Because, as a Latino — and especially as a Mexican American

— I have very little for which to be grateful when I look at the early round of Cabinet picks by President-Elect Joe Biden.

Given that the 78-year-old has spent his whole life trapped in a Black and White world, I knew he would eventually shortchang­e groups that don’t fit into that demographi­c straitjack­et. That includes Latinos, Asian Americans, Muslim Americans and others.

It just never occurred to me that the betrayal would happen before Biden was even sworn into office. Everything, these days, rush, rush, rush.

Aside from the vice president, there are 15 seats on the Cabinet, but only four really matter. The chance to serve as Attorney General or lead the department­s of State, Defense or Treasury are coveted, angled for, and usually given to white men. The other 11 seats are at the kid’s table, and that’s where you usually find women and people of color. The “also rans” in the Cabinet include the department­s of Labor, Energy, Education, Transporta­tion, Interior, Veteran’s Affairs and Housing and Urban Developmen­t.

In the entire history of the Republic, there has only been one Latino to occupy any of the top jobs. Alberto Gonzales served as Attorney General in the George W. Bush administra­tion, and he was put there by a Republican.

Not surprising­ly, in Biden’s Cabinet, Whites and African Americans were invited to board the aircraft first. Biden recently nominated retired Gen. Lloyd Austin to be Secretary of Defense. If confirmed, Austin would be the first African American to lead the Pentagon.

This means three of the four top nomination­s are already filled — by a White male (State),

White woman (Treasury) and African American male (Defense). For Democrats, those three groups cover a lot of the bases. And if there is a fourth spot, it’s usually filled by an African American woman.

While Latino groups demanded as many as five Cabinet positions, they’ll be lucky to get three. Biden’s two Latino picks thus far are Alejandro Mayorkas, a Cuban American who would head the Department of Homeland Security; and Xavier Becerra, a Mexican American who has been nominated to lead the Department of Health and Human Services.

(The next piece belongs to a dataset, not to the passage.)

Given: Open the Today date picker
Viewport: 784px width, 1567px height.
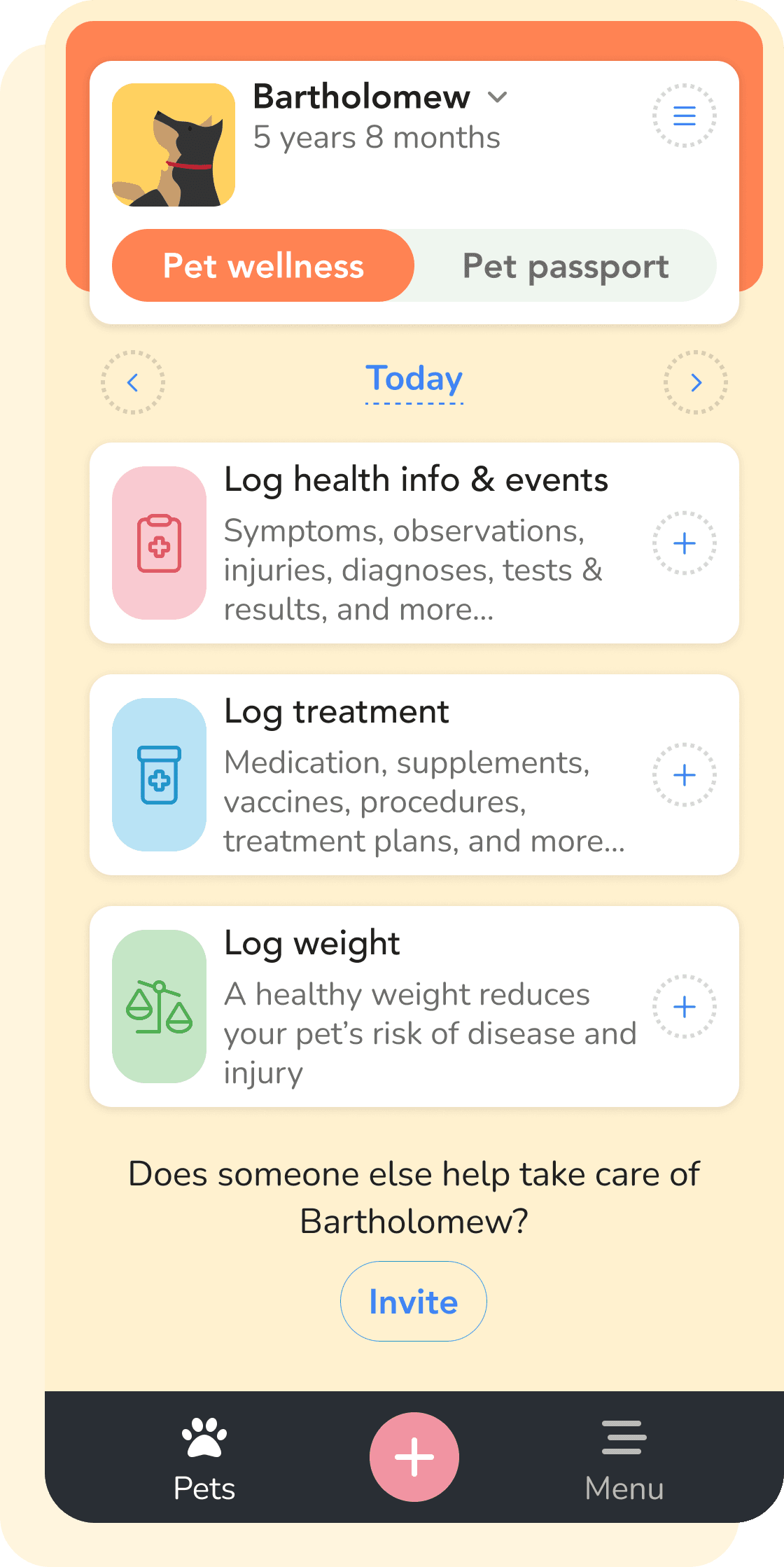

Both are immensely talented with long records of public service.

As a former U.S. Attorney and director of U.S. Citizenshi­p and Immigratio­n Services, Mayorkas is a perfect fit for a position that is squarely in his wheelhouse.

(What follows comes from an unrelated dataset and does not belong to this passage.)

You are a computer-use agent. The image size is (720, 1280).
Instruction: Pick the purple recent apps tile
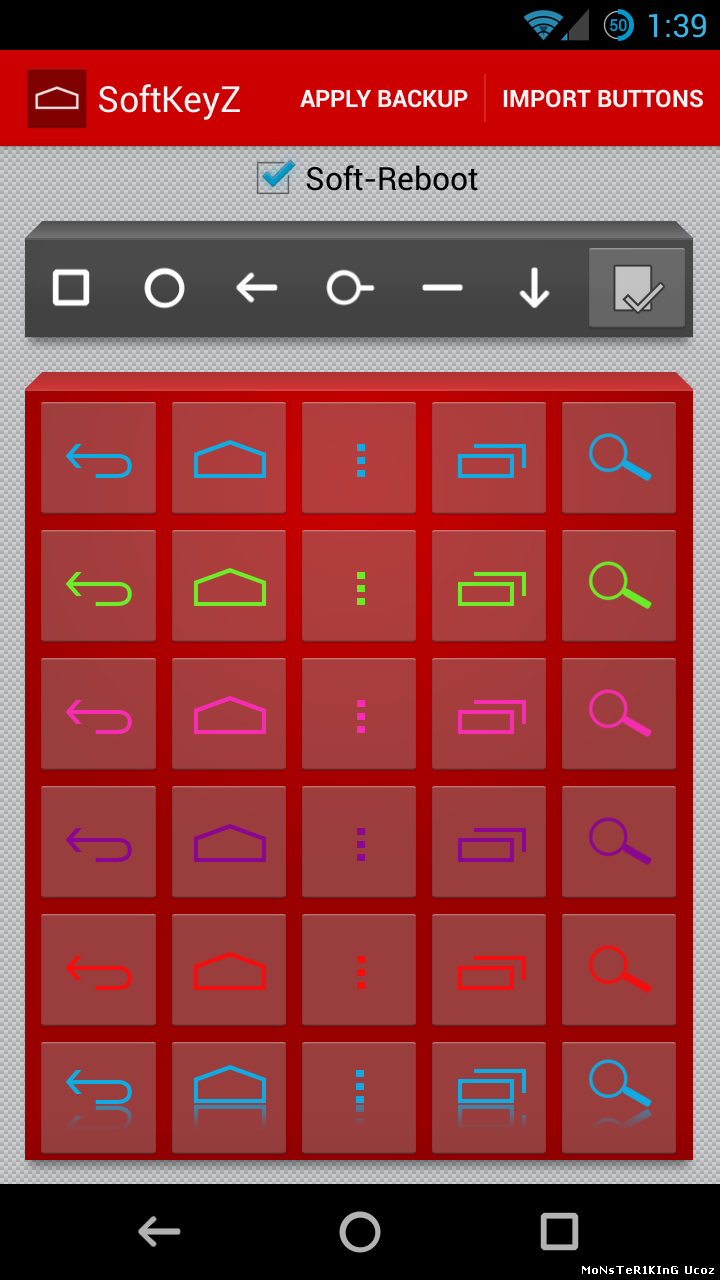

It’s tragic that we can’t say the same about Becerra, a Stanford Law School graduate who served as a California state legislator and 12-term congressma­n before becoming California Attorney

General. As was pointed out by a scathing editorial in the Wall Street Journal, the lawyer has no experience in the health care field. And so his nomination is being chalked up to pure identity politics, and Biden’s need to check a box for Latinos.

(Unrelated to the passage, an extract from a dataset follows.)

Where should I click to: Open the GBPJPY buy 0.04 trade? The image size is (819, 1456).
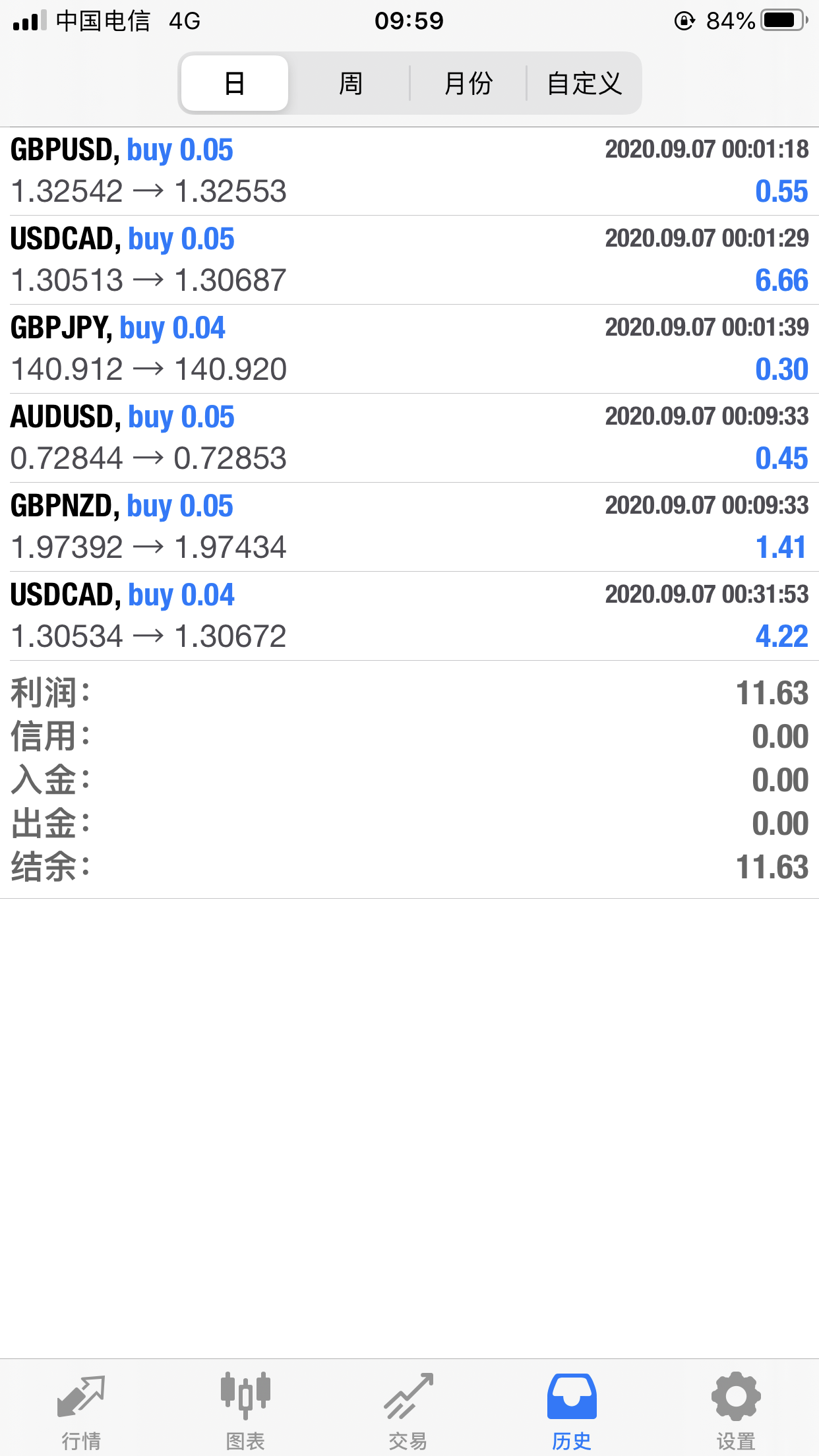coord(410,349)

Thanks a lot, Joe. You took one of our rising stars, and instead of nominating him for Attorney General — a position that would have been a natural fit, and one for which he would have been supremely qualified — you throw him the crumb of HHS and set him up to be mauled by critics.

This is karma. Four years ago, Democrats mocked the idea of Ben Carson — a Black doctor with no experience in urban affairs — serving as Secretary of Housing and Urban Developmen­t. Now some of those same folks applaud the nomination of a Hispanic lawyer with no experience in medicine to head the department responsibl­e for protecting public health.

Well, it could be worse. We could be facing a national health crisis.

If Biden wants Latinos to be grateful, he can start by giving America’s largest (and, apparently, least powerful) minority something of value — beyond lip service and promises of a Cabinet that “looks like America.”

Sixty million Latinos make up 18.5% of the U.S. population. In 20 years, that figure is estimated to grow to 25%. According to a study by the Latino Donor Collaborat­ive, Latinos have an annual GDP of $2.13 trillion. We’re also swing voters who decide elections and are up for grabs. Three battlegrou­nd states — Arizona, Florida and Nevada — have large Latino population­s. We’re a growing presence in Michigan, Georgia and Virginia.

Guess what, Joe? Increasing­ly, America looks Latino. The country has changed. Someone should have told you.